A Pastoral and Personal Struggle over Gaza

We left Palestine in 2003. Until 2005, we continued to work on behalf of education and advocacy in the region, though we were in the States. So for three plus years, I have more or less disengaged from the issues therein. I stay informed, I keep in touch with friends, I attend peace vigils and work at building interfaith relationships locally. But I have not said much on the issue for several reasons. The first is personal. I was burned out. I was heartbroken and exhausted trying to work for peace in a region where it seems like it would never actually happen. On top of that, the criticisms we got were deeply personal. If you want to know what I'm talking about, Google my name. You'll get a sense of why I haven't done that in 5 years. The labels stung. They cut me to the quick. I have done my best to be very careful about the language I use and have worked to examine my assumptions about the conflict because I didn't want to fall prey to the horrific traps that others do when advocating for Palestinians. But it didn't matter; the accusations came anyway.

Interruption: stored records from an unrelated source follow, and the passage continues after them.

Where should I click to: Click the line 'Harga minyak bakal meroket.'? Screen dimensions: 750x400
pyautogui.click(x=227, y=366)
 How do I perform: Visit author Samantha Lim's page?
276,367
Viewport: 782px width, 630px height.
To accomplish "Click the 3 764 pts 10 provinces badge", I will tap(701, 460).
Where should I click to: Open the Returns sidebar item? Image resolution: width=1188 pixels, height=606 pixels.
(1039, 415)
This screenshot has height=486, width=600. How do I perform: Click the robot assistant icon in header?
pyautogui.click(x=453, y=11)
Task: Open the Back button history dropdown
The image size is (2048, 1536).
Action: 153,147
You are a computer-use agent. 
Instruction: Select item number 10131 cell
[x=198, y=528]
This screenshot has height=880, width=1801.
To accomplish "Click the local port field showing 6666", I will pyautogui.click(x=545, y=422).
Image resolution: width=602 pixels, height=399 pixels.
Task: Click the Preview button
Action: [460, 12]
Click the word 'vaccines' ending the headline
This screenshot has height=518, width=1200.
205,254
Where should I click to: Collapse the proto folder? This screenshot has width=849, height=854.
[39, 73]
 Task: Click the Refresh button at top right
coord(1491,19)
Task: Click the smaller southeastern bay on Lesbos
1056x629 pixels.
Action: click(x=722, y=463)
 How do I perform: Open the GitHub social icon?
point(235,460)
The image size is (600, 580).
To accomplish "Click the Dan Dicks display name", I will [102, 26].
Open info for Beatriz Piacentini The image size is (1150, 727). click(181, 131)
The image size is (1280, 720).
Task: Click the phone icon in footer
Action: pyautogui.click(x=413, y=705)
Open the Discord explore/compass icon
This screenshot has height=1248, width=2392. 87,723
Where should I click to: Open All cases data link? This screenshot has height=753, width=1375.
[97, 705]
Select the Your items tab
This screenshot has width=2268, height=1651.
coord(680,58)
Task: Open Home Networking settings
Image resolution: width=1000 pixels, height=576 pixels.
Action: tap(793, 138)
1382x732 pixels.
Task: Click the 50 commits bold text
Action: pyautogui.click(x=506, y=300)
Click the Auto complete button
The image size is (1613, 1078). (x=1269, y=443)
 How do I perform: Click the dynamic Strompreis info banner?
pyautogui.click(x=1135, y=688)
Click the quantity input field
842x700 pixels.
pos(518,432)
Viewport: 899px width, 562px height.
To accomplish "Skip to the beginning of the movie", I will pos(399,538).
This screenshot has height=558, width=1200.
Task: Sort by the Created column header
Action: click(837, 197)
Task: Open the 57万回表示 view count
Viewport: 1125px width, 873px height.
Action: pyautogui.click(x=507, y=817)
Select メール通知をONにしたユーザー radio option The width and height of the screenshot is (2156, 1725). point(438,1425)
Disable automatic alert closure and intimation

The second reason was pastoral. I am in a new role, pastor of a congregation. I have a prophetic role, yes, but I also cherish this community and the fact that we don't disagree. I am also aware that my voice has an inordinate amount of power in this role, and the possibility of being misunderstood as imposing a point of view looms large.

One member in particular approached me not long after I arrived, expressing concern over my history. This is a member whom I have come to cherish a great deal. I promised them that I would be honest to my conscience, but that I would never ask the church to take a stand on this (or any) issue, since that diversity of voices is so important. And that conversation has kept me grounded. I do not want to be an ambulance chaser, responding to this crisis or the other as a way of doing ministry. But I don't want my ministry to be so limited that I'm not giving theological voice on issues that I think are important, even if most of my congregation thinks they're too secular.

That being said, I'm aware that my preaching about the politics of Palestine is tricky business. It's an emotional topic anyway, and my proximity to the issues (despite my in-depth knowledge of them) means I might lose my perspective.

So when I look at Gaza, my first reaction is horror and disgust. There must be something to be said about all of this. But with the caveats above in place, am I the right person to speak on it? Is it up there on the list of the world's greatest issues and therefore worthy of theological comment?

I remain unsure in the face of it all. But I will blog.